DvCHS1 (Supplementary Table S7 at JXB online), DvCHI (Supplemenary Table S8), DvF3H (Supplementary Table S9), and DvDFR (Supplementary Table S10) cDNA sequences isolated from MJOr and MJY ray florets were determined and the number of different sequences expressed in both lines was determined on the basis of SNPs. Based on sequence analysis of transcripts, 17 and 15 sequences of DvCHI (Supplementary Table S8), nine and 12 sequences of DvF3H (Supplementary Table S9), and nine and eight sequences of DvDFR (Supplementary Table S10) were observed in MJOr and MJY, respectively. Because drastic differences were not observed in the number of sequences expressed in both lines, whole copies were assumed to be suppressed in MJY. However, 12 different sequences of DvCHS1 were detected in MJOr, while only one sequence was detected in MJY (Supplementary Table S7). At least three major transcripts (DvCHS1 type 1, 2, and 4) were detected in MJOr, while only one transcript (DvCHS1 type 4) was detected in MJY (Supplementary Table S7). The genomic fragments of DvCHS1 were isolated and it was observed that not only MJOr and MJW, but also MJY has DvCHS1 genes that have coding sequences identical to these three major transcripts (Supplementary Tables S11, S12).

Characterization of DvIVS

The full-length DvIVS cDNA was 2483 bp containing a 649 amino acid open reading frame (ORF). The DvIVS ORF retained the bHLH domain at 472–530 amino acids (Fig. 4A). BLASTP search (http://blast.ncbi.nlm.nih.gov/Blast.cgi) revealed that the deduced amino acid sequence was 48% identical to InIVS (I. nil), 50% identical to An1 (Petunia hybrida), and 48% identical to AtTT8 (Arabidopsis thaliana). To compare genetic distance among the bHLH proteins associated with anthocyanin synthesis in higher plants, a phylogenetic tree was constructed. The phylogenetic tree showed that DvIVS belonged to the An1 subgroup (Fig. 4B).

Fig. 4.
Phylogenetic analysis of DvIVS. (A) Amino acid comparison of the bHLH domain of DvIVS, InIVS, PhAN1, and AtTT8. Numbers (*) indicate amino acids that are fully conserved in each of the proteins. (B) Phylogenetic tree for bHLH transcription factors associated ...

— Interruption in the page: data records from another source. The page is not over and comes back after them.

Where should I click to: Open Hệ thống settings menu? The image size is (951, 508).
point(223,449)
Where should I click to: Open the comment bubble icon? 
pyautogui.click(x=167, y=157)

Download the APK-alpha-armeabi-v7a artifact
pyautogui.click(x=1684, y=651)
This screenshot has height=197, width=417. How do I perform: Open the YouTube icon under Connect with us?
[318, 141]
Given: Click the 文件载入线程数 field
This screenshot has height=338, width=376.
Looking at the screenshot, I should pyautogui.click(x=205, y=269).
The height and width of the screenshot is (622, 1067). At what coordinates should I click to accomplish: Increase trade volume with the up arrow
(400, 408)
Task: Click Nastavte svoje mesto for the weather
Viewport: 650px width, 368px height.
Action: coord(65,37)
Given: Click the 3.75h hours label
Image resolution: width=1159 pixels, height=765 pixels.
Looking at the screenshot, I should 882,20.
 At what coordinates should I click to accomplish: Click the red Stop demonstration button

Analysis of the DvIVS genomic region

The DvIVS genomic region coding for full-length mRNA (AB601010) of MJOr was 8477 bp and contained nine exons and eight introns (Fig. 5A). Genomic PCR was performed to examine whether a transposable element was inserted in the DvIVS gene of MJY. An ~8.2 kb amplified product was obtained from MJOr, and an ~13.6 kb amplified product was obtained from MJY (data not shown). The 5385 bp insertion sequence (AB601009) was found in the fourth intron, 903 bp downstream of the fourth exon of the DvIVS gene of MJY. To characterize the structure of the DvIVS gene of MJW, genomic PCR was performed using the primer set IVS Full-F and IVS-G2869R. Not only the genomic fragment (8.2 kb) that should include the insertion sequence, but also a shorter fragment (2.8 kb) without the insertion sequence were detected in MJW (Fig. 5A).

Fig. 5.
Structure of the DvIVS gene. (A) Structure of the DvIVS gene and genomic PCR. Rectangles with roman figures indicate exons. The bHLH domain is located in the eighth exon. Tdv1 is inserted in the fourth intron in the antisense direction of the MJY genome. ...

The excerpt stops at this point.